The Baron de Willading had been much accustomed to defer to the superior mind and more cultivated understanding of his daughter, who, in the retirement of her father’s castle, had read and reflected far more than her years would have probably permitted in the busier scenes of the world. He felt the justice of her remark, and they had walked the entire length of the terrace in profound silence, before he could summon the ideas necessary to make a suitable answer.
“The truth of what thou sayest, is not to be denied,” he at length said, “but it may be palliated. I have many friends in the German courts, and favors may be had; letters of nobility will give the youth the station he wants, after which he can claim thy hand without offence to any opinions, whether of Berne or elsewhere.”

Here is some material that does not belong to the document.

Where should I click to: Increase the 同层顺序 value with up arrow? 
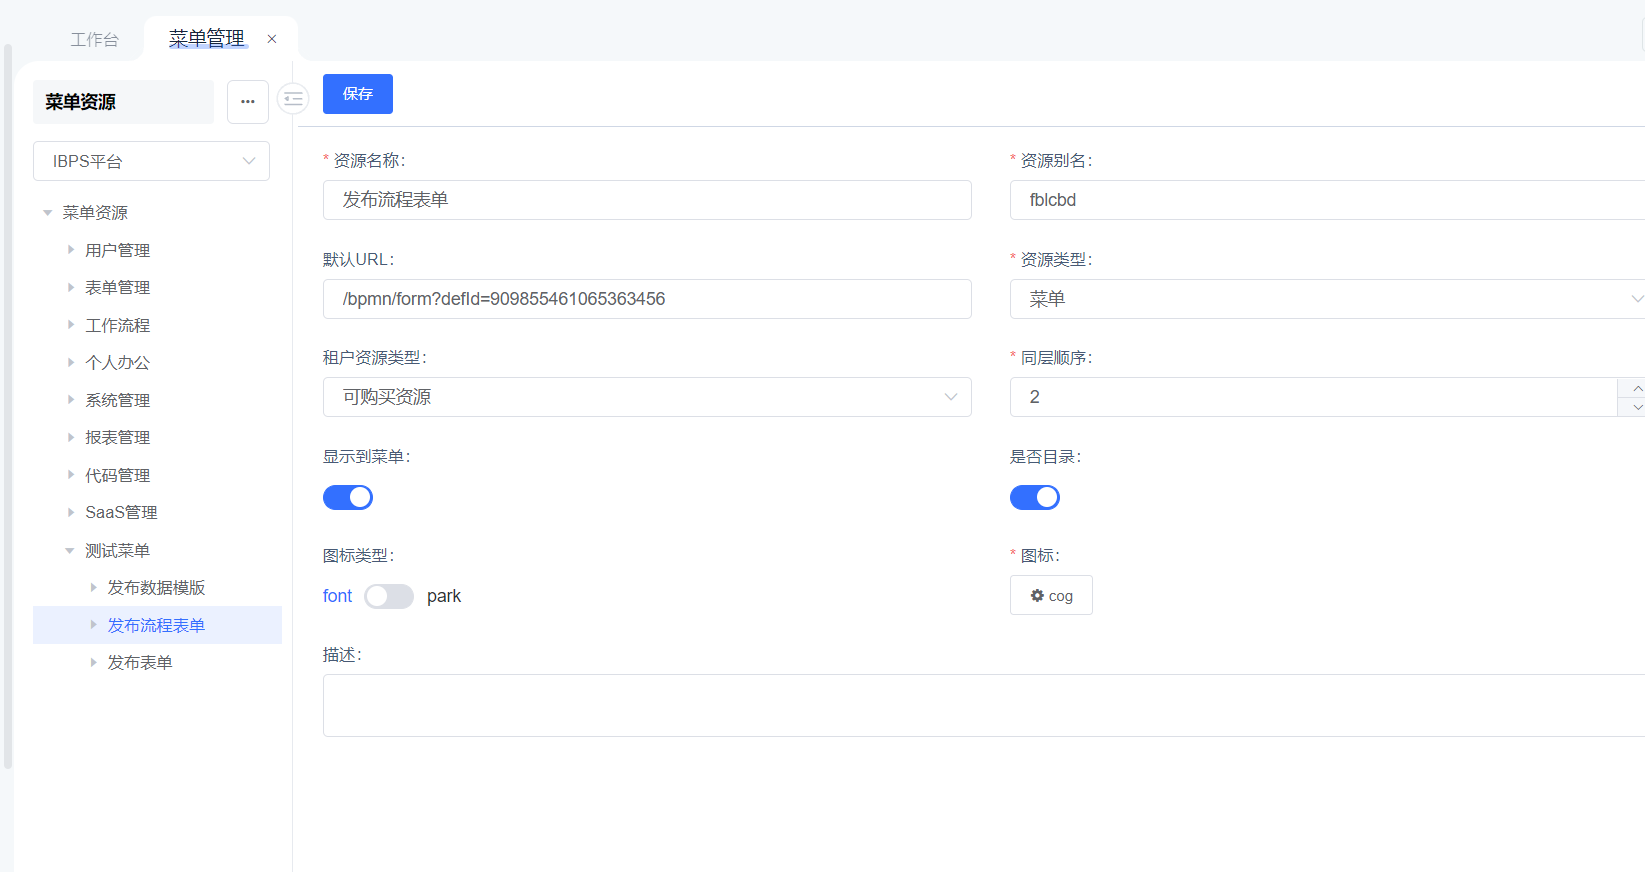(1634, 388)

“I doubt if Sigismund will willingly become a party to this expedient. Our own nobility is of ancient origin; it dates from a period anterior to the existence of Berne as a city, and is much older than our institutions. I remember to have heard him say, that when a people refuse to bestow these distinctions themselves, their citizens can never receive them from others without a loss of dignity and character, and one of his moral firmness might hesitate to do what he thinks wrong for a boon so worthless as that we offer.”

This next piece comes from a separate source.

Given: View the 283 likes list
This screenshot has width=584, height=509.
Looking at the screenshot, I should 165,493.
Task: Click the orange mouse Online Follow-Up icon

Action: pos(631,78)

“By the soul of William Tell! should the unknown peasant dare—But he is a brave boy, and twice has he done the last service to my race! I love him, Adelheid, little less than thyself; and we will win him ever to our purpose gently, and by degrees. A maiden of thy beauty and years to say nothing of thy other qualities, thy name the lands of Willading, and the rights of Berne are matters, after all, not to me lightly refused by a nameless soldier who hath naught—”
“But his courage, his virtues, his modesty, and his excellent sense, father!”
“Thou wilt not let me have the naked satisfaction of vaunting my own wares! I see Gaetano Grimaldi making signs at his window, as if he were about to come forth: go thou to thy chamber, that I may discourse of this troublesome matter with that excellent friend; in good season thou shalt know the result.”
Adelheid kissed the hand that she held in her own, and left him with a thoughtful air. As she descended from the terrace, it was not with the same elastic step as she had come up half an hour before.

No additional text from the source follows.